UdevLvmMdadmEvmsAgain

Differences between revisions 14 and 15
Revision 14 as of 2007-05-21 18:30:02
Size: 13450
Editor: quest
Comment: turns out suse already did the work for us
Revision 15 as of 2007-08-03 21:59:14
Size: 14170
Editor: iriserv
Comment:
Deletions are marked like this. Additions are marked like this.
Line 144: Line 144:
== Alternative approach - Use udevdb ==

 * Modify the user mode tools to NOT try to open /dev/sd*, but rather be told which devices to inspect by udev and to query udevdb for any devices already detected that are part of the same set
 * Have udev run the user mode tools on new devices to scan them to see if they are dmraid/lvm/md/etc
 * Set attributes in the udevdb which indicate that the device is recognized and claimed by dmraid/lvm/md/etc, so it won't be scanned by the others
 * When the user mode tools create the synthetic device and wish to publish it, they set an attribute in udevdb marking it as published
 * Only when the published attribute is set on the synthetic devices will they be scanned

Please check the status of this specification in Launchpad before editing it. If it is Approved, contact the Assignee or another knowledgeable person before making changes.

Summary

In feisty we changed the way LVM, software raid (mdadm), EVMS, et al, interact with udev, to try to improve the situation. This was not a success and the resulting arrangements are racy.

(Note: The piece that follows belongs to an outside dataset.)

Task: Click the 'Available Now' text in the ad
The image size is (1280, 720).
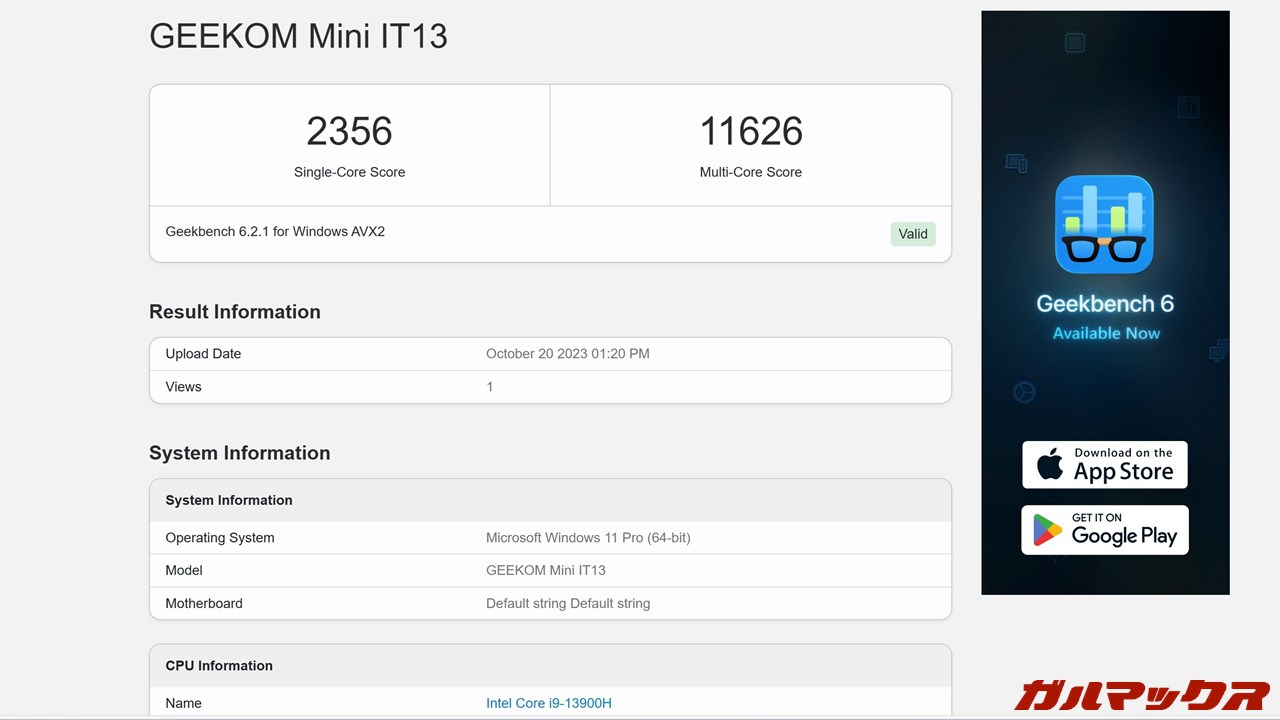Action: (1105, 333)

We now propose an alternative approach which we believe will reduce (and hopefully eliminate) races.

ScottJamesRemnant: the specification fails to detail what races have been uncovered, and link to bug reports that explain those races. Since this is a "fix things that have gone wrong" specification, it MUST have quite a lot of detail about what went wrong, otherwise there is no way to test the success of this specification at correcting those bugs. In addition, it would be worth detailing why we changed things in feisty, since we also need to not break those either.

Principle

For userspace-provided devices such as dm-* and md-* (hereafter, synthetic devices) the relevant userspace tools will be responsible for device node creation and also for triggering consequential scanning.

  • ScottJamesRemnant: I wasn't aware of any race conditions with software RAID devices? The problems that have been discussed were with devmapper devices being created by LVM; lit. that running vol_id on the transient ones created for snapshots can prevent LVM from completing its work.

    ScottJamesRemnant: Also making userspace responsible for creating software RAID devices would be a change from any previous version, these have ALWAYS been created by udev with no problems.

The intent is that synthetic devices will only be processed automatically if they have been published explicitly by the tool which creates them.

Design

  • udev will be made to ignore kernel-generated events for devmapper and md devices.

    ScottJamesRemnant: note above regression, udev has never ignored md devices in the past; it was only devmapper devices that were ignored

  • the udev rendezvous functionality will be removed from libdevmapper; instead, libdevmapper will once again create device nodes itself (and we will set the default permissions to 600 root.root)

    ScottJamesRemnant: perhaps libdevmapper should be modified to not fail if the device already exists with the correct major/minor?

  • udev will be modified to support userspace-generated events (aka synthetic events; see below)
  • the userspace tools (lvm, mdadm, and evms, but not dmsetup) will be modified to generate synthetic udev events for each "top level" device when that device has been initialised and ready for I/O, and another event when the device is to be removed just before it becomes unavailable for I/O.

    ScottJamesRemnant: why not dmsetup? that seems to be top-level enough - the other problem packages use libdevmapper

  • udev will respond to the synthetic event by overwriting the device node generated libdevmapper (or whatever) with one of its own with the correct ownership and permissions, using rename(2) to install it; it will also do normal vol_id scanning of the resulting device.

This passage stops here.